Before being assigned on the base, the soldiers are instructed to abide by the Hong Kong Basic Law and the Hong Kong Garrison Law and to respect the lives of the people of Hong Kong. They even refrain from blowing bugles, a fixture of the military, for fear of upsetting the locals.
The base procures half its food and other supplies from Hong Kong, Lu said. Extreme care is taken so as not to antagonize local citizens.
The open barracks event ended at 2 p.m.
"Thank you for your visit," said a banner posted along a road to the exit. "Hong Kong's tomorrow will be better."
Families with children were leaving the grounds with smiles on their faces.
Little by little, Hong Kongers will embrace the presence of the PLA through events such as the open barracks, I said to myself.
A total of 470,000 Hong Kongers have visited open barracks events during the past 15 years. I felt overwhelmed by the low-key, but prudent and steadfast efforts of the PLA.
But I had a smattering of familiar experiences, too.
Before I left, I visited an outdoor exhibition section that presented the "achievements of the 15 years of garrisoning in Hong Kong."
As I was photographing, by way of notes, material on history that emerged on a touch screen, an officer rushed up to me and said: "You are not allowed to take photographs. Please delete the pictures you have taken."

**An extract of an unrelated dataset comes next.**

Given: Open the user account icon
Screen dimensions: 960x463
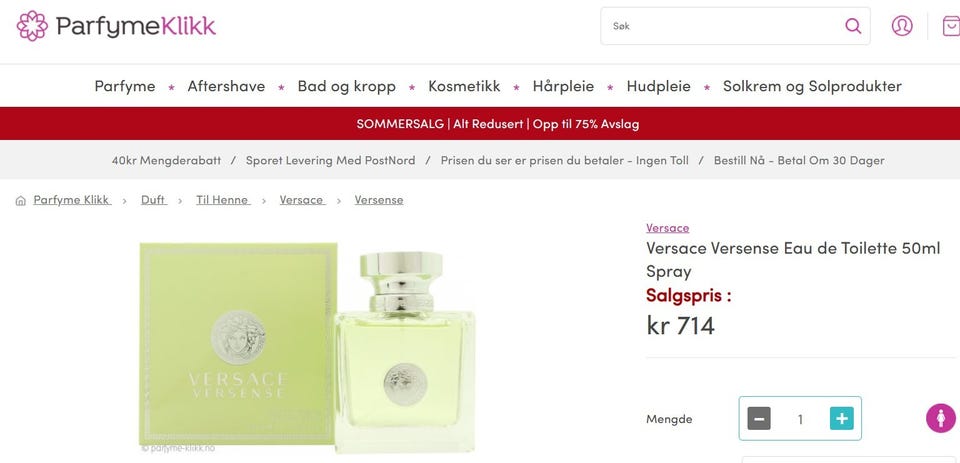Looking at the screenshot, I should tap(902, 26).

I protested that much of the same things were printed on the papers that I had been given, but the officer was unrelenting.
"That's an order from my superior," he insisted.
It was so preposterous to not allow their propaganda material to be photographed.
I couldn't help but smile wryly at the situation, because I had just been barraged by a steady stream of their propaganda.
Editor's note: Being a foreign correspondent is not all it's cracked up to be. As Asahi Shimbun journalists--assigned to 34 offices around the world--can attest to, the challenges of getting the story in a foreign land are much greater than on the homefront. In the Correspondent's Notebook series, Asahi Shimbun journalists will write about their experiences on the road, including the difficulties, the frustrations, the long hours, the roadblocks, etc. They will take readers along with them and give them a glimpse into their lives.